An exhibition is being organized on November 18-19 at India Habitat Centre where Digital Hampi would be unveiled by Union minister of State for Science and Technology YS Chowdary.
Experts from more than 10 premier institutions including IIT Delhi, IIT Bombay, Indian Statistical Institute and Delhi Technical University are involved in the ambitious Indian Digital Heritage Project, an initiative supported by the Department of Science and Technology.
Hampi is thronged by tourists from around the world throughout the year.
In his famous work "Discovery of India", Jawaharlal Nehru had quoted a Portuguese traveller who wrote that Vijaynagara, of which Hampi is a part, was "as large as Rome and very beautiful to the sight" during the zenith of its glory in the 15th-16th century.
Speaking on the ambitious initiative, Chaudhury said, "Following architectural principles and elements of conjectural recreation we have tried to bring alive the tangible and intangible aspects of the ancient city applying advanced technological methods."
A visitor to the exhibition would be able to take a walk through the spectacular Vittala temple complex or the once thriving Virupaksha Bazaar Street.

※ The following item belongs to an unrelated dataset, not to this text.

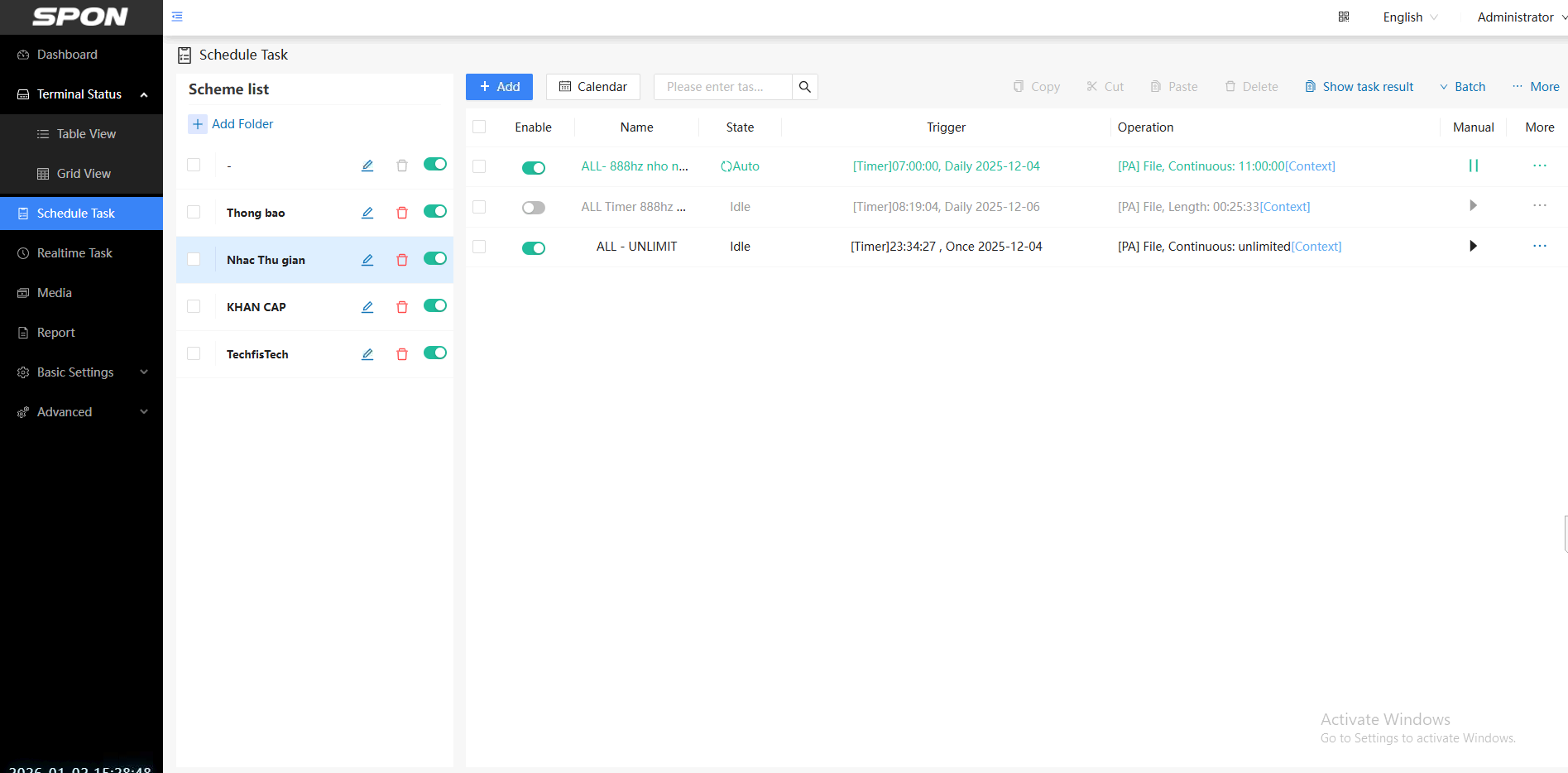Click the search magnifier icon
Image resolution: width=1568 pixels, height=773 pixels.
804,87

The usage of Kinect technology, basically the use of 3D cameras, has made it possible for a visitor to the exhibition to experience a certain level of "physical interaction" with the 3D printed miniature models of the structures, Chaudhury said, adding the "aspect of physical interaction would not be possible if was merely put on a web portal."
Going beyond merely recreating the physical structures, the project also attempts to put life into the cultural aspects of the period.
"We have tried to link the various cultural and geographical aspects at different levels of abstraction structuring them hierarchically," he said.
The Indian Digital Heritage Project aims to bring together technological and cultural perspectives in the representation of heritage involving a large number of academic institutions across the country.